Never Share a Liraglutide Injection Pen Between Patients
Advise patients that they must never share a liraglutide injection pen with another person, even if the needle is changed, because doing so carries a risk for transmission of blood-borne pathogens [see Warnings and Precautions (5.3)].
Hypoglycemia
Inform patients that hypoglycemia has been reported when liraglutide injection is used with insulin secretagogues or insulin and may occur in pediatric patients regardless of concomitant antidiabetic treatment. Educate patients or caregivers on the signs and symptoms of hypoglycemia [see Warnings and Precautions (5.4)].
Acute Kidney Injury Due to Volume Depletion
Inform patients of the potential risk of acute kidney injury due to dehydration associated with gastrointestinal adverse reactions. Advise patients to take precautions to avoid fluid depletion. Inform patients of the signs and symptoms of acute kidney injury and instruct them to promptly report any of these signs or symptoms or persistent (or extended) nausea, vomiting, and diarrhea to their healthcare provider [see Warnings and Precautions (5.5)].
Severe Gastrointestinal Adverse Reactions
Inform patients of the potential risk of severe gastrointestinal adverse reactions.
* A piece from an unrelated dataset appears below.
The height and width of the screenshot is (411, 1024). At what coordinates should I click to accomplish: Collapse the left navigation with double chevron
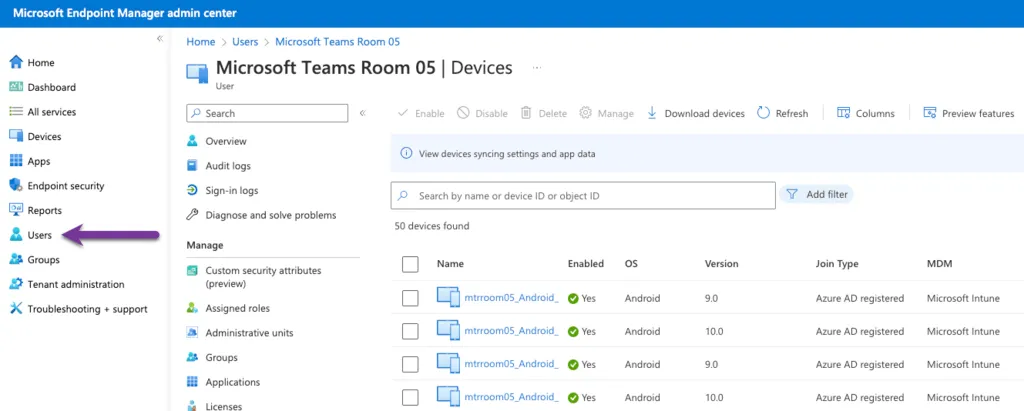pyautogui.click(x=159, y=38)
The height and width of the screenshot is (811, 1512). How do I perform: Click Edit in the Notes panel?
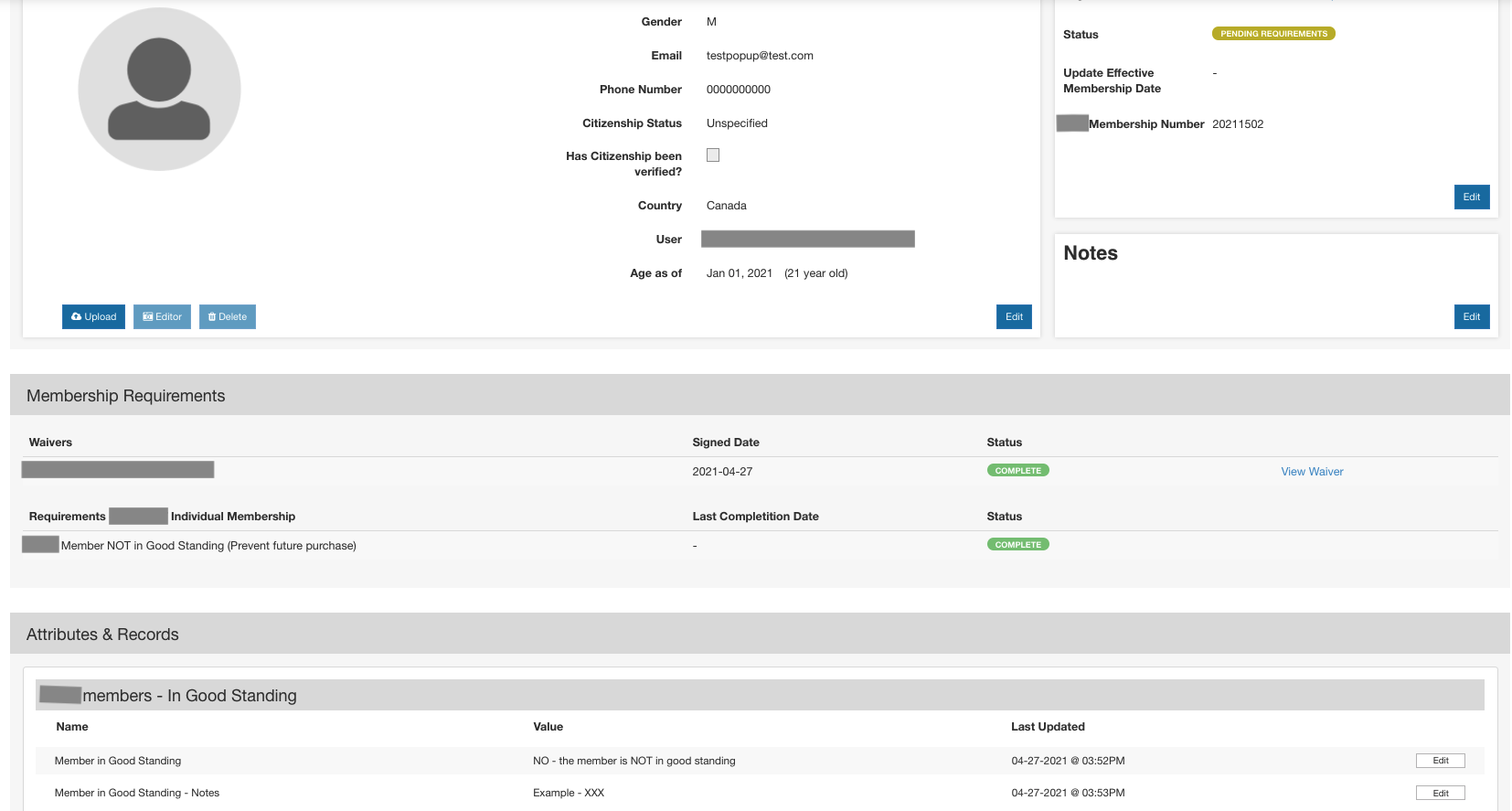point(1471,316)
Instruct patients to contact their healthcare provider if they have severe or persistent gastrointestinal symptoms [see Warnings and Precautions (5.6)].
Hypersensitivity Reactions
Inform patients that serious hypersensitivity reactions have been reported during postmarketing use of liraglutide injection. Advise patients on the symptoms of hypersensitivity reactions and instruct them to stop taking liraglutide injection and seek medical advice promptly if such symptoms occur [see Warnings and Precautions (5.7)].
Acute Gallbladder Disease
Inform patients of the potential risk for cholelithiasis or cholecystitis. Instruct patients to contact their physician if cholelithiasis or cholecystitis is suspected for appropriate clinical follow-up [see Warnings and Precautions (5.8)].
Pulmonary Aspiration During General Anesthesia or Deep Sedation
Inform patients that liraglutide injection may cause their stomach to empty more slowly which may lead to complications with anesthesia or deep sedation during planned surgeries or procedures. Instruct patients to inform healthcare providers prior to any planned surgeries or procedures if they are taking liraglutide injection [see Warnings and Precautions (5.9)].
Missed Dose
Inform patients not to take an extra dose of liraglutide injection to make up for a missed dose. If a dose is missed, the once-daily regimen should be resumed as prescribed with the next scheduled dose. If more than 3 days have elapsed since the last dose, advise the patient to reinitiate liraglutide injection at 0.6 mg to mitigate any gastrointestinal symptoms associated with reinitiation of treatment. Liraglutide injection should be titrated at the discretion of the healthcare provider [see Dosage and Administration (2.2)].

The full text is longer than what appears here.